Todo eso lo cuenta Barceló en un hermosísimo libro recién publicado en Francia por Mercure de France, titulado con un verso de Góngora: De la vida mía, y para la colección Traits et portraits. El despliegue gráfico de sus cuadernos personales —escritos, dibujados, pintados— se combina con el relato de episodios biográficos que se remontan a la infancia de un muchacho de mar y calle, y la obstinación de la lectura como bombeo vital tan crucial como la misma pintura. Allí reproduce el trozo de papel que consigna los nombres de sus autores favoritos, de Cervantes a Teresa de Jesús, pasando por Pessoa, Lautréamont y Borges, pero también el perturbador muestrario de las especies de peces de Mallorca con sus nombres y sus formas…
Ha fotografiado Del Moral a un Barceló alucinado, a un Barceló abstraído con el pincel en la mano, a un Barceló que descansa sobre la enorme cúpula del Mercat de les Flors y a un Barceló aplicado sobre una gigantesca mesa de trabajo poblada de grandes láminas donde reina él, como reina en el resto de un taller que se vive entre el brutalismo orgánico y la sutileza del hallazgo. Ese es quizá el virtuosismo de fotografías que atrapan la tosquedad sucia y emborronada de la obra en marcha en el taller saturado de cachivaches y caprichos: calaveras de cabras, túnicas raídas, tenazas oxidadas, sogas colgadas, esqueletos humanos y animales, pájaros disecados, ladrillos de obra… y el móvil sobre la mesa o los auriculares inalámbricos en los oídos.
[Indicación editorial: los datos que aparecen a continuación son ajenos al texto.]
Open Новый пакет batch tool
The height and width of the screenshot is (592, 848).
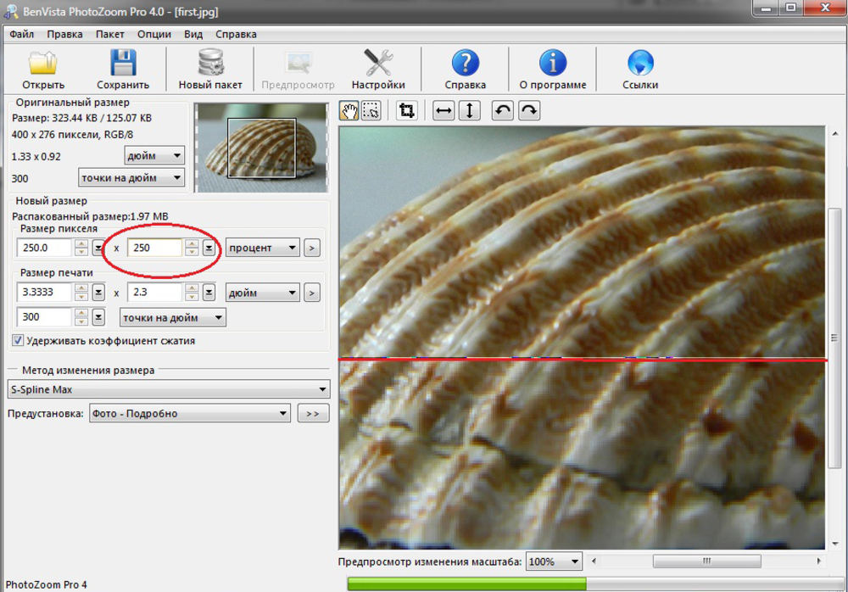tap(209, 65)
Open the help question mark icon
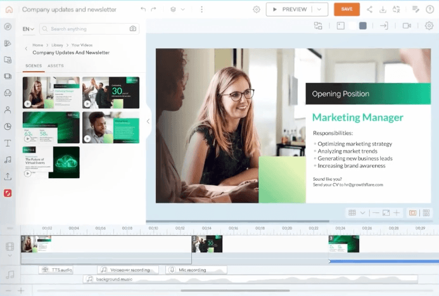This screenshot has width=439, height=296. [x=429, y=10]
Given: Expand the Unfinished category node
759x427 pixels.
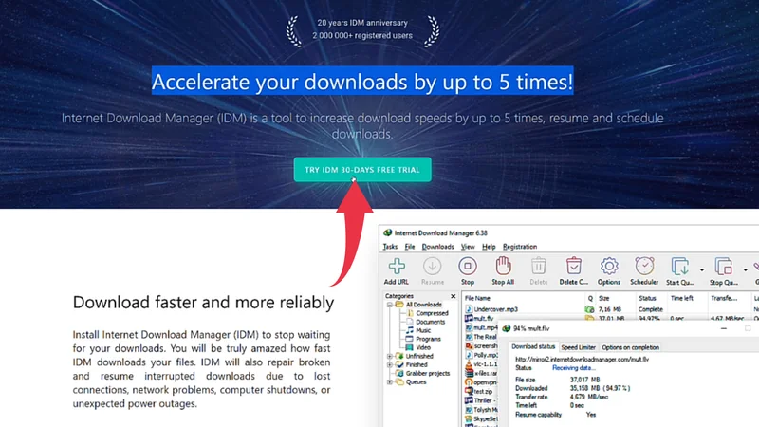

Nada está inerte en esos espacios íntimos, pespuntados tantas veces de autorretratos, restos de grutas marinas y espesor de erosión y salitre. Casi se ve en las fotografías la ruta de las conexiones entre la vitrina acristalada repleta de conchas y fósiles marinos y la pintura o la escultura en la que acabarán después de pasar por las manos del artista, que es lo único que casi nunca aparece en las fotografías de Jean Marie del Moral: las manos que aplastan, retuercen, agrietan, esparcen o desgarran el lienzo, la arcilla o la piedra de un universo íntimo en combustión.